Кажется, в тот год, еще ничего не зная об авиационной тактике, я уже стал задумываться о роли ведущего и ведомого в нашей жизни.
Нет, каюр ни в чем не убедил меня. Но я и не возражал ему.
Молод был. А теперь мысленно благодарю лохматого дикаря за его науку: всякий опыт – богатство, отрицательный – тоже.
К тому же каюр заставил понять: каждый вправе думать на свой лад. И это было особенно важно для меня тогда – сразу после окончания школы, где за нас постоянно думали учителя. Конечно, Север – школа. Особенная совершенно, строгая школа. Только очень уж дорогая. И не каждый раз удается подсчитать, чего в заполярной выучке больше – прибыли или убытка?
Отвлекусь.
Моя детская любовь – Амундсен. Чертовски давно это было – до «Челюскина», до знаменитых полетов Чкалова, до слов: «Мы должны летать дальше всех, быстрее всех, выше всех» – в сознании отпечатался образ одинокого человека, молча бредущего сквозь льды. Суровый, настороженный, идет он в белом безмолвии, сделавший себя вопреки советам доброжелателей, вопреки общепринятому «хорошо», вопреки природному запасу прочности.

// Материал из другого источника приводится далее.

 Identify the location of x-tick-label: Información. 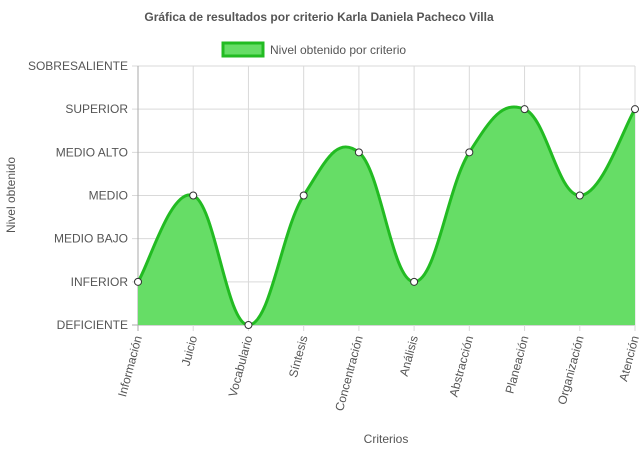
(130, 366).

Он идет – от цели к цели. И полюса падают к его ногам. С жадностью читал я об Амундсене все, что удавалось раздобыть, без устали рисовал его портреты – хищный профиль, глубокие морщины, белые, будто снежные, волосы и глаза – страшно заглянуть! Строгие глаза – так казалось мне, мальчику. Не знающие компромисса глаза, полагал я подростком. Усталые, одинокие глаза, горевал я юношей, вынужденный добавлять: были у Руала Амундсена.

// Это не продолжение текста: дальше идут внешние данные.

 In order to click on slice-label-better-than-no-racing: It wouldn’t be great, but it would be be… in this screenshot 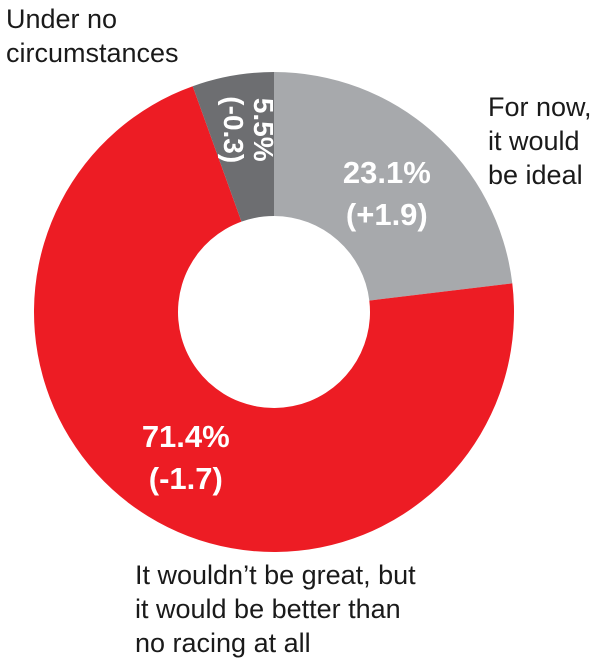, I will do `click(276, 609)`.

Гибель его пережил трудно. Мне тогда казалось, вот скажи кто-то всесильный: умри, Колька, и Амундсен найдется и будет еще жить долго и счастливо, и я бы не, задумываясь, согласился сыграть в ящик.
Всей жизнью, самой гибелью этот сказочный человек вложил в мою неокрепшую еще голову мысль: без риска нет смысла в существовании. Если человек не рискует, думал я, он просто не соответствует своему главному назначению.
Мне казалось: о нем я знаю все!
И вдруг ошеломляющее открытие – среди великого множества званий, которыми обладал и был увенчан Руал Амундсен, ему принадлежало еще и звание пилота! Не просто летчика, нет! Он был владельцем национального пилотского свидетельства Норвегии № 1!
Лучшее, что совершает человек, я думаю, он совершает во имя любви, под знаком любви.
Прошу прощения за известную преувеличенность и торжественность моих последних слов. Просто я позволил себе процитировать собственные, еще неперебродившие молодые мысли. Пожалуй, сегодня я бы выразил те же самые мысли другими, более строгими словами, но дело не в словах: Амундсен и авиация связались в моем сознании на всю дальнейшую жизнь с самого детства.